Clever trick to cook stars like Christmas pudding detected for first time
December 22, 2024

Clever trick to cook stars like Christmas pudding detected for first time

Astronomers have discovered for the first time the missing ingredient that cooks the same star as steamed Christmas pudding.

Just like a pressure cooker with a weight on top of its lid to maintain pressure and keep your holiday dessert dense, moist, and edible, merging galaxies may need magnetic fields to create ideal conditions for star formation.

However, so far, the existence of such a force has only been theorized rather than observed.

An international team of researchers, led by Imperial College astrophysicist Dr David Clements, found evidence of magnetic fields associated with a disk of gas and dust hundreds of light-years deep within the galaxy of two merging galaxies, known as Arp220.

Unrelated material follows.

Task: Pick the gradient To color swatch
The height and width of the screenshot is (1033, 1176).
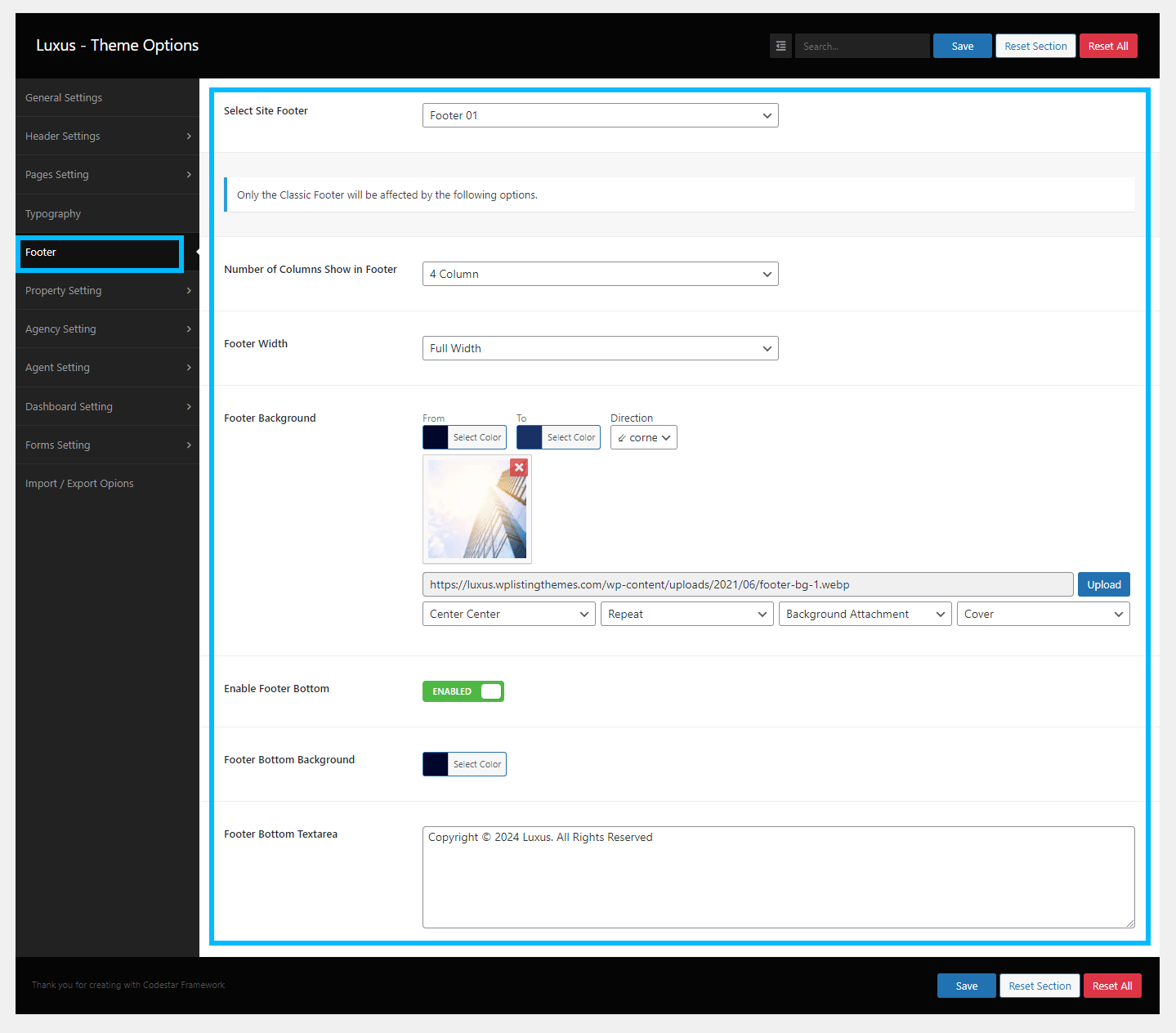Action: click(x=530, y=438)
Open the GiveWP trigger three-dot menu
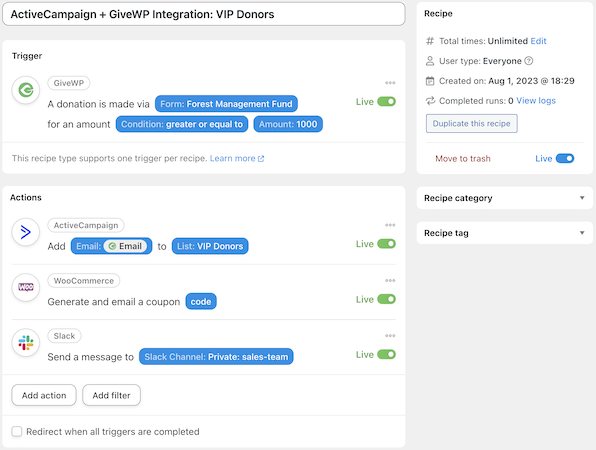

They say these regions may be key to making the centers of interacting galaxies suitable for converting large amounts of hydrogen gas into young stars. This is because when the heat is turned up too high, the magnetic field may be able to prevent intense bursts of star formation in the cores of merging galaxies, effectively “boiling” them.

A new paper revealing the discovery was published today in Royal Astronomical Society monthly notices.

Dr Clements said: “This is the first time we have found evidence of a magnetic field at the core of a merger, but this discovery is just a starting point. We now need better models to see what mergers are happening in other galaxies.”

When explaining the role of magnetic fields in star formation, he used a cooking metaphor.

“If you want to cook a lot of stars (Christmas pudding) in a short time, you need to squeeze a lot of gas (or raw materials) together. That’s what we see in the cores of mergers. But as young stars ( (or your cookware)) builds up, the substance boils, and the gas (or pudding mix) disperses,” says Dr. Clements.

“To stop this from happening, you need to add something to hold them together – the magnetic field in the galaxy, or the lid and weight of the pressure cooker.”

Astronomers have long searched for the magic ingredient that allows some galaxies to form stars more efficiently than normal.

One of the problems with galaxy mergers is that they can form stars very quickly, known as starbursts. This means they behave differently from other star-forming galaxies in terms of the relationship between star formation rate and the mass of stars in the galaxy – they appear to turn gas into stars more efficiently than non-starburst galaxies. Astronomers are puzzled as to why this happens.

One possibility is that the magnetic field could act as an additional “binding force,” holding the star-forming gas together longer, preventing the gas from expanding and dissipating as it is heated by young, hot stars or supernovae. Mass stars die.

Theoretical models have proposed this before, but the new observations are the first to show the presence of a magnetic field in at least one galaxy.

Researchers used the Submillimeter Array (SMA) on Mauna Kea, Hawaii, to probe the depths of the ultraluminous infrared galaxy Arp220.

The SMA is designed to image light at a wavelength of about 1 millimeter, which is on the border between infrared and radio wavelengths. This opens a window into a variety of astronomical phenomena, including supermassive black holes and the birth of stars and planets.

Arp220 is one of the brightest objects in the extragalactic far-infrared sky. It is the result of the merger of two gas-rich spiral galaxies, which triggers starburst activity in the merged core region.

The extragalactic far-infrared sky is the cosmic background radiation composed of the integrated light emitted by dust in distant galaxies. About half of starlight is emitted at far-infrared wavelengths.

The team’s next step will be to use the Atacama Large Millimeter/submillimeter Array (ALMA) – the most powerful telescope ever built to observe molecular gas and dust in the cold universe – to search for other ultra-bright infrared galaxies. magnetic field.

This is because the next brightest locally superluminous infrared galaxy is four times or more fainter than Arp220.

Through their results and further observations, the researchers hope that the role of magnetic fields in some of the brightest galaxies in the local universe will become clearer.